Knowing what kind of independence to give your 8-year-old can be confusing. Here’s how to figure it out and our entire list of 8 things moms of 8-year-olds should do.
1. Assess their strengths and challenges.
It’s important to intervene now in any areas where your child is struggling so that you can help her get on track. Same goes with areas in which she excels. Now’s a great time to explore developing those further. This printable will help you zero in on areas in which she might need more guidance from you. Of course, encourage your child in all areas by letting her know you believe in her ability to succeed and make good choices.
Your 8-year-old needs nine to eleven hours of sleep a night to attain full health. He also needs your attention at bedtime. Even if your children are self-sufficient, make time to connect at bedtime. Tuck them in with a kiss, pray with them, be available to listen if they want to talk.
3. Teach them an emotional language.
By the age of 8 it’s important that your children can identify their feelings with words so they don’t have to resort to physical actions to express themselves. Teach him words for his feelings. When he’s angry, help figure out if that anger is being caused by frustration, disappointment, or another emotion like embarrassment or fear. This printable might seem a little young for an 8-year-old, but it’s a good place to start if your child is behind on expressing himself verbally. It has basic emotions that you can build on as you teach your children to attune to their feelings.
4. Check their eyes and ears.
Now is the time to catch any vision or hearing deficiencies so that they can be corrected successfully. Be sure to have their eyes and ears checked to correct any problems that could hinder them academically.
5. Give them a chance to shine.
An 8-year-old is developing a stronger sense of self so it’s important that you choose your words carefully to build her up and not accidentally tear her down. What does your eight-year-old love to do? What is she good at? Be on the lookout for talents and interests and give her a chance to express those. Be careful not to pick on your child at this stage. Even if you think it’s just joking, be careful about teasing your child about her interests.
6. Give them more independence.
If you want to have a responsible teenager, start developing independence in your 8-year-old now.
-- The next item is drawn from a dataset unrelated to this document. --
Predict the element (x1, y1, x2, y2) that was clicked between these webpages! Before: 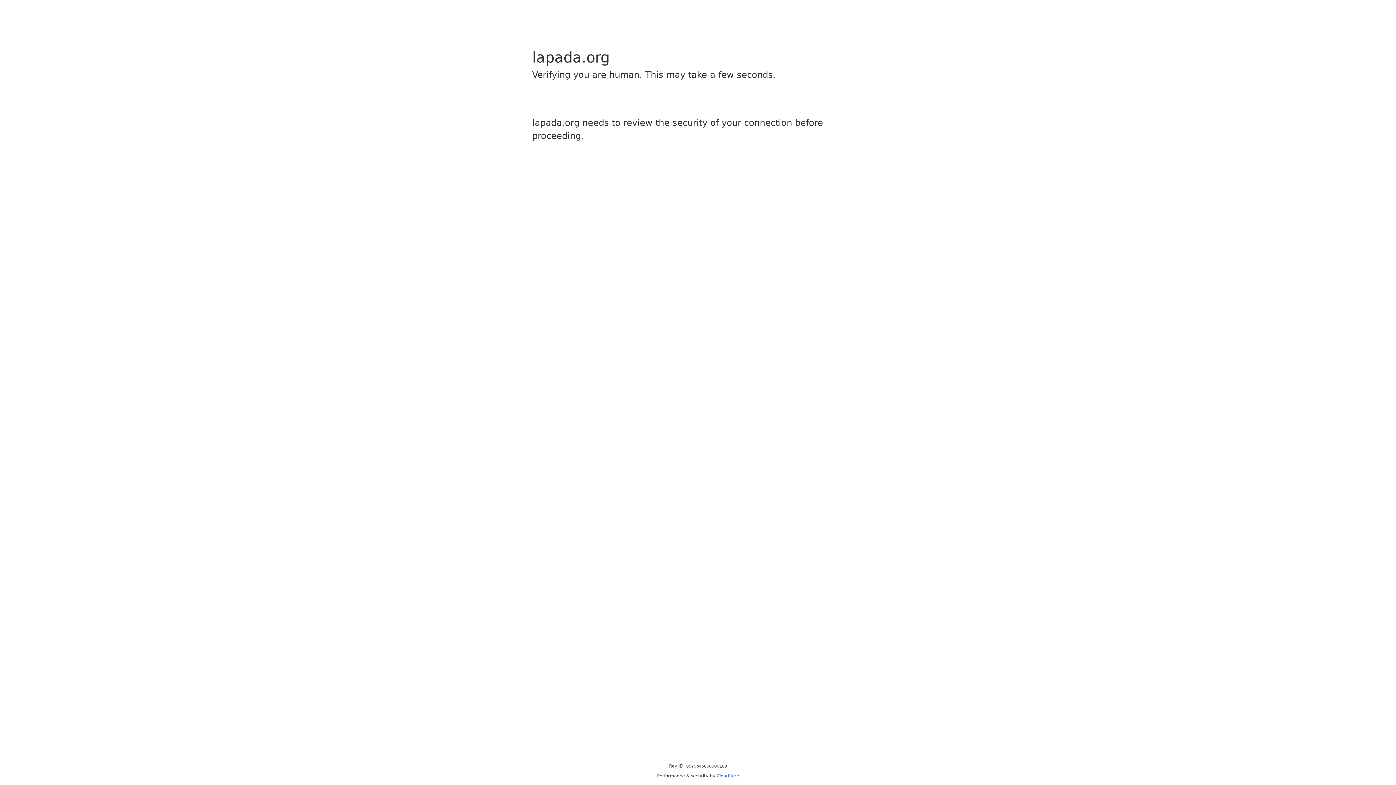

Let him make his own breakfast, have regular chores, and make more choices on his own. This list of ways to make tweens more independent will give you an idea of what you’re shooting for.
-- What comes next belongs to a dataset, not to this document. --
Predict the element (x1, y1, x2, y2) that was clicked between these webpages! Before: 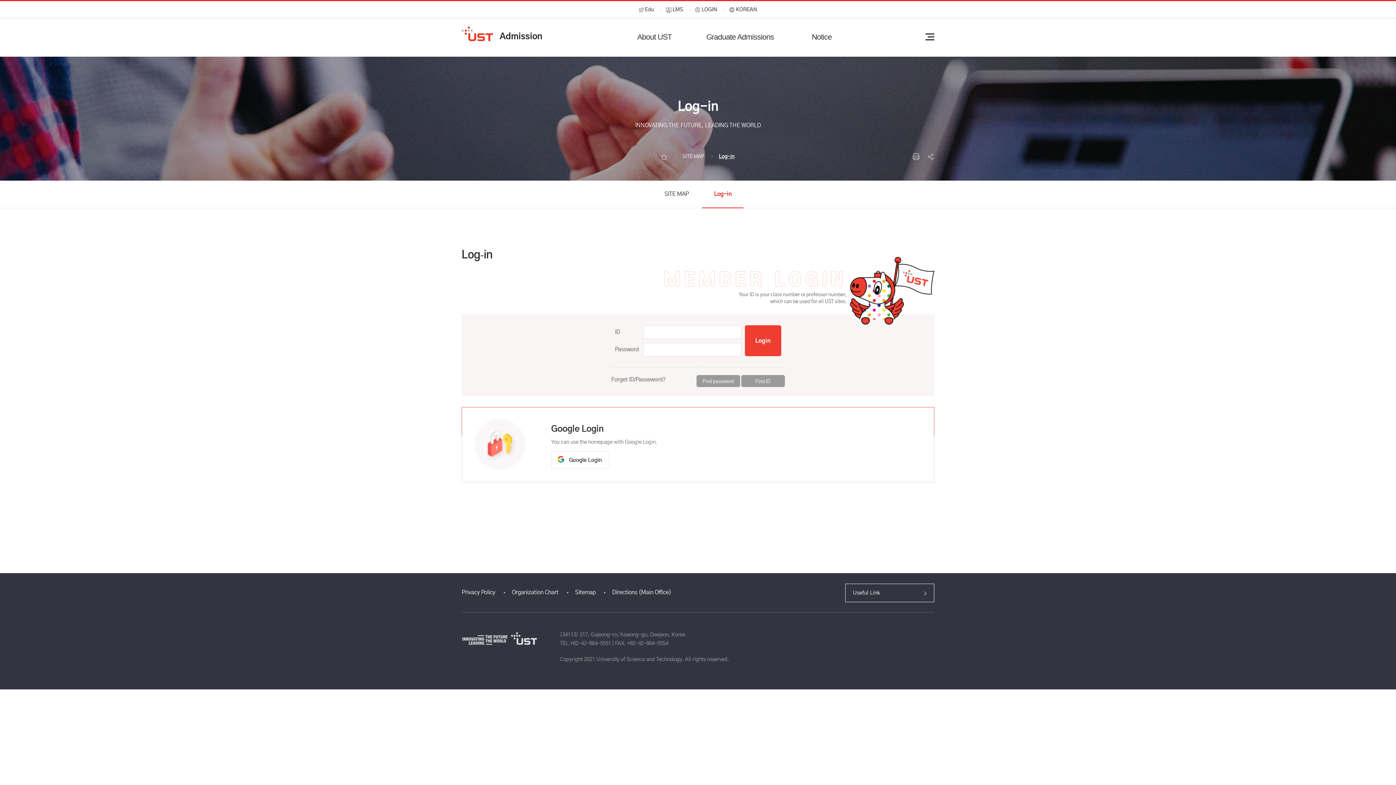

7. Give them screen time structure.
If you want to protect your 8-year-old from growing up too fast, watch what he watches. Monitor his Netflix, YouTube, and any other screen time use. Have a talk with him and decide how much screen time he should have every day. The world of an 8-year-old should include more hours of playing without screens. And now is the time to talk to your child about pornography. Your message should be, “Sadly, there are people who put inappropriate things on the Internet. If you come across something like this accidentally, it’s not your fault. Just walk away and get me. You won’t be in trouble.” Then later, go on to talk about the dangers of going down the pornography path.
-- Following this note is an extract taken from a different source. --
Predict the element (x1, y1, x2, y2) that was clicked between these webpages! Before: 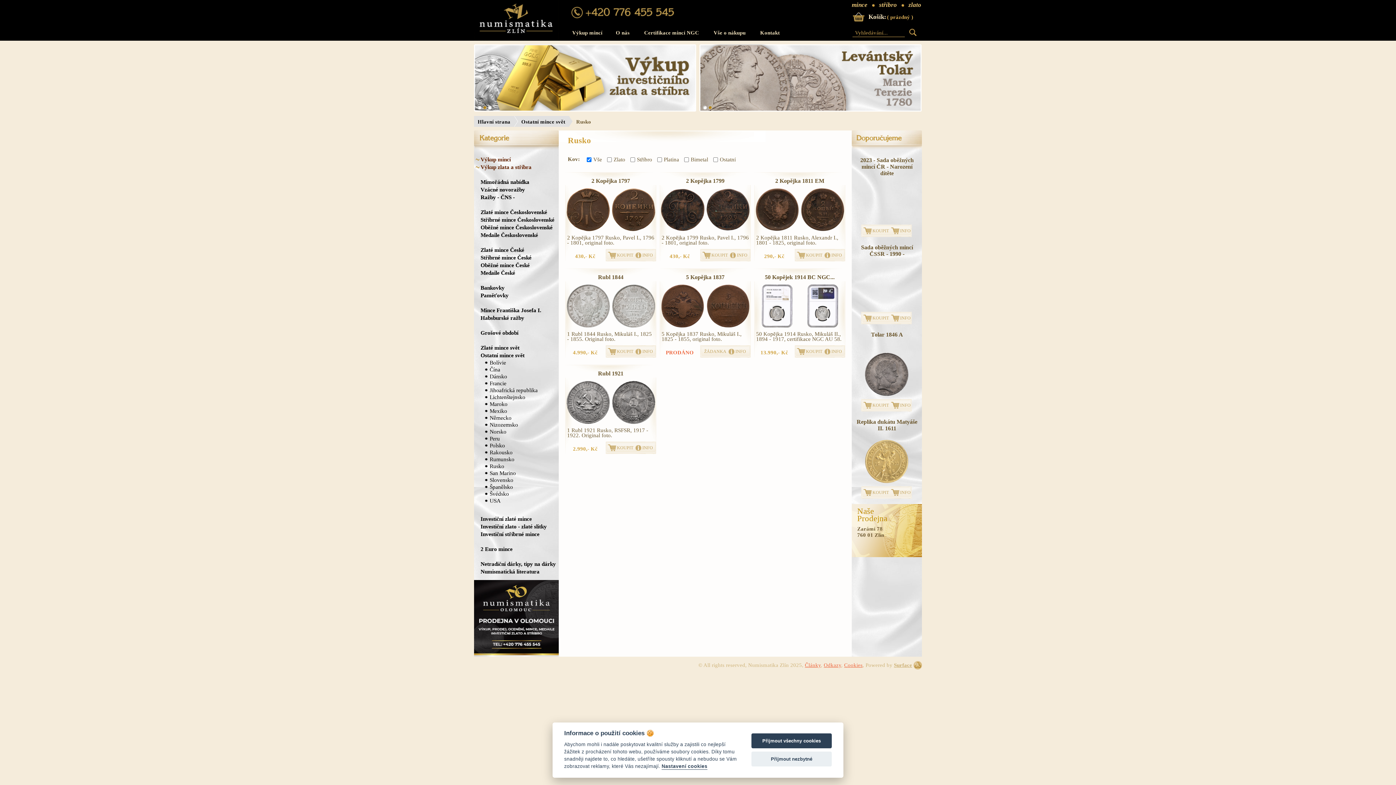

If you want to protect your 8-year-old from growing up too fast, watch what he watches.
8. Show them lots of love.
Hug your 8-year-old. Kiss your 8-year-old. Tell your 8-year-old you love her so much. Watch out for the things moms should never say to their children. Love your child by having a home filled with love. This will lay a strong foundation that will see you through the teen years when your child will need your loving support.
What other things should moms do for their 8-year-olds?